STOP and HOPE Acts Shut Down Pill Mills while Leaving Chronic Pain Patients few Options | Eastern North Carolina Now

    Publisher's note: The author of this post is Julie Havlak, who is an intern for the Carolina Journal, John Hood Publisher.

New laws and tougher federal enforcement turn pain patients toward more lethal, often illegal substitutes


    For Cathy, opioids are part of the blend of medications that keep her functioning. After she caught polio as a baby - just three years before the vaccine was invented - she suffered from fibromyalgia, she developed arthritis as a teenager, and her nerves started to die as a 40 year old.

    "I am a chronic pain patient, I have been on pain pills for 30 years. It has allowed me to raise a child, be a good wife, and to retire gracefully with money of my own," said Cathy, who didn't want her last name used. "Without them, I would be a ward of the state. ... I have never, never upped my dosage or abused the drug."

    A growing number of chronic pain patients say they are caught in the crosshairs of the war on drugs, where legislators' good intentions to limit overprescribing have made the lives of actual chronic pain patients hellish.

    "It's insane," Cathy said. "We are an infinitely easy target in the war on drugs."

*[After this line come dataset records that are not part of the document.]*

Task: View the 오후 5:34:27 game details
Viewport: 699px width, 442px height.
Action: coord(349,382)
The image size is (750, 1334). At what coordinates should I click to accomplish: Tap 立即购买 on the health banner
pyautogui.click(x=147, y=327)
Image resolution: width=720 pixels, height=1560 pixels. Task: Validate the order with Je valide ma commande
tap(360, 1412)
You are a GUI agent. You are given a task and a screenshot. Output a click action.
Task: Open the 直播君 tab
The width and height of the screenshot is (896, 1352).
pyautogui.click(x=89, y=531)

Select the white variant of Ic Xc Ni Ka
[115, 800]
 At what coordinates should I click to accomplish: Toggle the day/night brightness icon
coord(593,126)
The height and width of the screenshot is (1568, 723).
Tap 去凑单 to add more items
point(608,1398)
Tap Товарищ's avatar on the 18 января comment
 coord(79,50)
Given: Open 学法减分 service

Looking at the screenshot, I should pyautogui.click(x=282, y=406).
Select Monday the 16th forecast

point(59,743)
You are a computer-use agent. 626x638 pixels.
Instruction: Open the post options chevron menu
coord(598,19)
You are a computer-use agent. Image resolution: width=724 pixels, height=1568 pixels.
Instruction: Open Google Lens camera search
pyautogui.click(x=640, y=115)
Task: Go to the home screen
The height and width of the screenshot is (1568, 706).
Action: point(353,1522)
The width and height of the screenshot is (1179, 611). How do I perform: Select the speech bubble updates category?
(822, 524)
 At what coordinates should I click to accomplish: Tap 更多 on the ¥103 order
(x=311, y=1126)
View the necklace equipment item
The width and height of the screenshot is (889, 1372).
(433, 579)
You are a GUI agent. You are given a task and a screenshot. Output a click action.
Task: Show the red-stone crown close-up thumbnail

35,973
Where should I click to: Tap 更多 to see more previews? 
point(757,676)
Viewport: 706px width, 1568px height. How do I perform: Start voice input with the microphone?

    Chronic pain patients are the anomalies in a system designed to target a nationwide epidemic. North Carolina exempted chronic pain patients from its chokehold on opioid prescriptions, but with legal crackdowns and controversy over using opioids to treat long-term chronic pain, more doctors are reluctant to prescribe them.

    Thomas Kline, a retired North Carolina physician, has begun to keep a list of suicides he believes were caused by forced tapers of chronic pain medication. The list has grown to 33 names, spanning middle-aged workers, young mothers, and wounded veterans.

    "These people are no longer with us due to the policy of 'you are better off without pain medicines,'" Kline wrote at the end of the list. "Not treating a person in pain is negligence. Abandoning people with painful disease to the streets, with no doctor, is negligence."

    In 2016, enough prescriptions were written in North Carolina for every person to hold more than 65 pills, according to the Centers for Disease Control and Prevention.

    The STOP Act and the HOPE Act prioritized shutting down pill mills. The bills limited prescriptions, mandated the use of the prescription database N.C. Controlled Substances Reporting System and gave law enforcement restricted access to the NCCSRS.

    "Smarter, safer prescribing is one tool among many that we're deploying to combat the opioid crisis," said Gov. Roy Cooper in a 2017 news release. "Setting initial limits on these powerful drugs can help reduce the number of people who become addicted to opioids and it can ultimately save lives."

    Law enforcement doesn't track the number or type of patients a doctor treats, but the number of opioid pills prescribed. For doctors looking to cut down their pill counts or their paperwork, the easiest option is not to treat chronic pain patients, said Cato Institute Senior Fellow Dr. Jeffrey Singer, a surgeon.

    "This crackdown on docs with the subscription monitoring program - everyone is under surveillance for how many prescriptions they write - it's really frightening doctors," Singer said. "This has had a chilling effect that has made all doctors afraid to prescribe opioids."

    Pain is so subjective that doctors fear enabling addiction when they try to treat chronic pain.

    This frustrates Kline, who says he restored the lives of some of his patients by putting them back on their medicine.

    "Anybody who takes opioids is likely to become an addict. That's an important myth," Kline said.

    When Nancy Henson's primary care doctor saw the dosage of her medication for chronic pain, she "freaked," Henson said.

    "When you have pain from back surgeries (two fusions) that will never go away, pain from fibromyalgia, and the weird pain from neuropathy, it takes a combo of pain meds to make life bearable," Henson said by email. "If they do not make exceptions for severe pain patients, we'll be seeing more suicides. That's a fact. Not me, but I can understand the frustration that leads to it."

    Critics say that the crackdown on the legal prescriptions has driven patients to more deadly street drugs.

    "Lots of patients tell me [doctors] stopped their pain meds," Forsyth County Emergency Service Captain Tara Tucker said. "We've actually seen older folks who have been on chronic pain medications for years that their doctors stopped giving them switch to heroin and overdosing."